─── GIVEN DATA ───
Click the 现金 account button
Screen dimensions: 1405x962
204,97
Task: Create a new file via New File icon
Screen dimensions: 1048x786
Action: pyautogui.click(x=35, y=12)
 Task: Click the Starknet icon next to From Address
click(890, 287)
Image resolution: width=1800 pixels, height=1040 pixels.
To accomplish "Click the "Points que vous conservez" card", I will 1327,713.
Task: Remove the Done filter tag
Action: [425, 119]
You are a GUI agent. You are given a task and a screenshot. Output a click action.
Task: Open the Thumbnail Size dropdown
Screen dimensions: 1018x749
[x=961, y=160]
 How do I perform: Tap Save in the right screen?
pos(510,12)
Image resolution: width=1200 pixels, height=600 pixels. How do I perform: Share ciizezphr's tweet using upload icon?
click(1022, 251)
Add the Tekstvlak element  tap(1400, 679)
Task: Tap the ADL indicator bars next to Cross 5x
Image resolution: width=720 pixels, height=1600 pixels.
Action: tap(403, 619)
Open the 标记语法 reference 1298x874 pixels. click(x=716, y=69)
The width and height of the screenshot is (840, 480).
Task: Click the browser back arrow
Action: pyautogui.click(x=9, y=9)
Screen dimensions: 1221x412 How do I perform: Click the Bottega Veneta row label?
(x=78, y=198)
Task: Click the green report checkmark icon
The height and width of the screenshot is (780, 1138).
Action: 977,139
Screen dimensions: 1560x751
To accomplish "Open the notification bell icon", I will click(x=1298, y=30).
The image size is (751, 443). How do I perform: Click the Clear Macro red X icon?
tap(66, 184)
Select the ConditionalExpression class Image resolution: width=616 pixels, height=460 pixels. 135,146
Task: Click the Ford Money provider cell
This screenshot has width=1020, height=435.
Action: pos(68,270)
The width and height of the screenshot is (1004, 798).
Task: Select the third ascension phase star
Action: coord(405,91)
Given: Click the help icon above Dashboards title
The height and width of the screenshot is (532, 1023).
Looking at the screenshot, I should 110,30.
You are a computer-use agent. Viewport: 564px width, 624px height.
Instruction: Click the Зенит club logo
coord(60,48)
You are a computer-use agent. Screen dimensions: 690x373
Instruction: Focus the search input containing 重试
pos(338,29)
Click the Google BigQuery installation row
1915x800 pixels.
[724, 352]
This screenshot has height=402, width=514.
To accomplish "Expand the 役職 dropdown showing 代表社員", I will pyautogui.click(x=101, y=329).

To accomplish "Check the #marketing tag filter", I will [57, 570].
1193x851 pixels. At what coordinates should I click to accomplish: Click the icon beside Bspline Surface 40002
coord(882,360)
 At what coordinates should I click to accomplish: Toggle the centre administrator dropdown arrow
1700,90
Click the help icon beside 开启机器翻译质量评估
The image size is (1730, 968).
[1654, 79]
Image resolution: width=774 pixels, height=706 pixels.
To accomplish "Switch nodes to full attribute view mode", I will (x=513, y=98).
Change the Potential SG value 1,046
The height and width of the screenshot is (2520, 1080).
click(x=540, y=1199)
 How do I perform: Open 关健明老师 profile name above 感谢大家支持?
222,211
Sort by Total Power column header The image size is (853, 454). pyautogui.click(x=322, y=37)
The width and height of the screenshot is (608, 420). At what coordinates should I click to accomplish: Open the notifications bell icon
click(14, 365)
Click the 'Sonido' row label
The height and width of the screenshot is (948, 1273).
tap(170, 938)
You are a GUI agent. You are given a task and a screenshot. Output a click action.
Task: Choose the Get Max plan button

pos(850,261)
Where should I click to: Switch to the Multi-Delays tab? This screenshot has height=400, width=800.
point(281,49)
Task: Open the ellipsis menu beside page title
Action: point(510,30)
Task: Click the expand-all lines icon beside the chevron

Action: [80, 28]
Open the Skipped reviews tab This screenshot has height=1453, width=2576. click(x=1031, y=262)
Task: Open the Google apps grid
───
Could you return the lines in the entries above that contain "computer"?

:: RESPONSE TO THIS TASK ::
You are a computer-use agent. Viewport: 564px width, 624px height.
You are a computer-use agent. Screen dimensions: 690x373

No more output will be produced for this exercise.